Joker 2 est l’image parfaite de son public - un public gavé qui déteste l’image que leur miroir leur montre.
Au contraire d’un film de confort anticipé par le plouc moyen s’imaginant chausser la pointure du clown du crime, Todd Phillips livre un film sur la faiblesse et l’abus à travers plusieurs standards américains, entre autres Burt Bacharach.
Arthur a maintenant une partenaire dans le crime, Harleen Quinzel (Lady Gaga), une riche gâtée ambulatoire à l’asile d'Arkham pour les aliénés criminels, qui entre dans ses fantasmes comme échappatoire, une fantaisie collective fragile qui peu à peu se dénoue à la confrontation qu’Arthur a avec son ombre jungienne, au cours d’un procédé d’intériorisation intéressant qui penche du malaise à la tension durant son procès, un peu fébrilement à mon goût. La véritable romance dans Folie à Deux se situe entre Arthur et la musique pop – la culture de l'expression populaire qui relie l'individu aux masses ; cela nous fait nous sentir unis, moins seuls, libérés de l’anxiété et heureux, ce sur quoi le film s’appuie pour présenter l’aliénation progressive d’Arthur, contrairement à l’image du militant “Mangeons les riches” que s’est fait le spectateur au sourcil moyen, comme les apôtres d’Arthur. Il leur montre toute leur médiocrité, leurs rébellions bidon.

§ **EXERCICES PROPOSÉS**
**A.** Recopiez à l'identique le passage de la critique de Joker 2 compris entre « Joker 2 est » et « autres Burt Bacharach. », bornes incluses.
**B.** Pour chacun des énoncés suivants, indiquez par oui ou par non s'il est conforme à la critique de Joker 2, en citant mot pour mot les termes du texte qui tranchent. (i) Harleen Quinzel est interprétée par Lady Gaga. (ii) Selon la critique, la véritable romance du film se situe entre Arthur et Harleen Quinzel. (iii) Burt Bacharach figure parmi les standards américains mentionnés.

§ **LISTING DES DONNÉES**

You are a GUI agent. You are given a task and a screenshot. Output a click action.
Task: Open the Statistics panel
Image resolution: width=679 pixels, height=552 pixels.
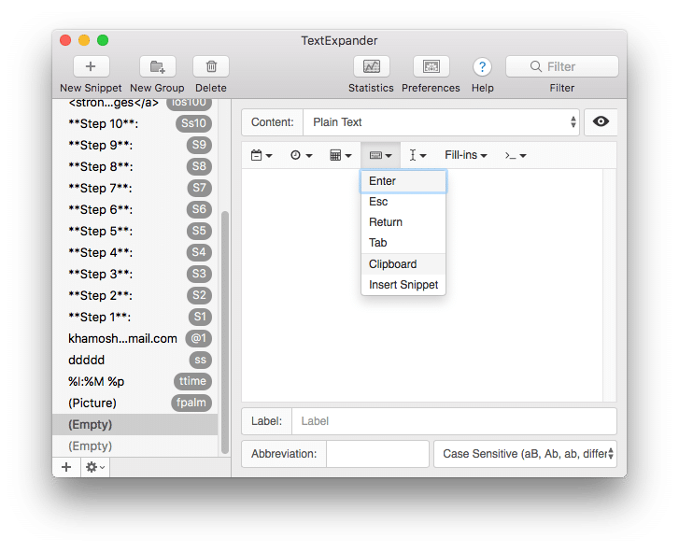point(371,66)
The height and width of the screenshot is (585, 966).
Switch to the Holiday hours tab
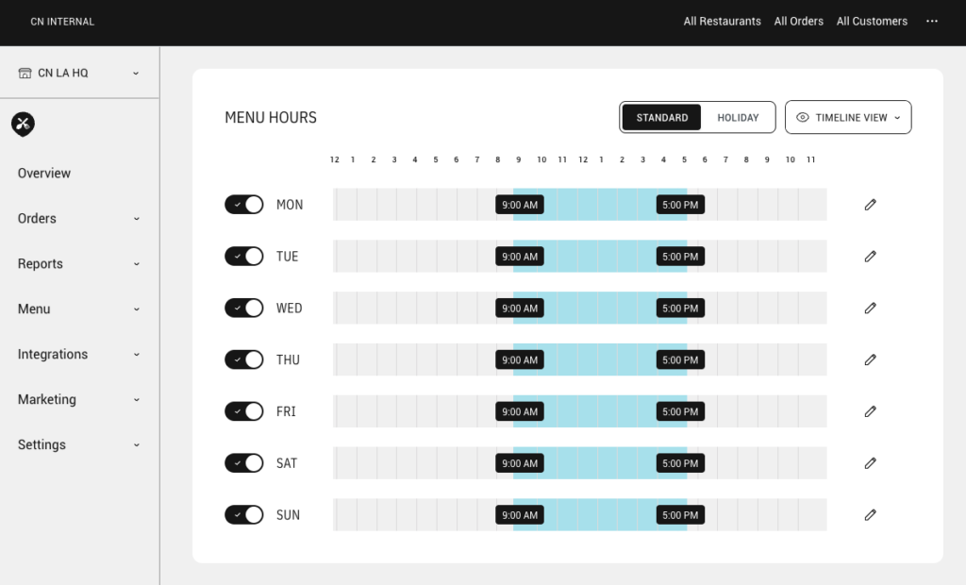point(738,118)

§ **RÉSULTATS DÉTAILLÉS**
**A.**
Joker 2 est l’image parfaite de son public - un public gavé qui déteste l’image que leur miroir leur montre.
Au contraire d’un film de confort anticipé par le plouc moyen s’imaginant chausser la pointure du clown du crime, Todd Phillips livre un film sur la faiblesse et l’abus à travers plusieurs standards américains, entre autres Burt Bacharach.

**B.**
(i) Oui : « Harleen Quinzel (Lady Gaga) ».
(ii) Non : « La véritable romance dans Folie à Deux se situe entre Arthur et la musique pop ».
(iii) Oui : « à travers plusieurs standards américains, entre autres Burt Bacharach ».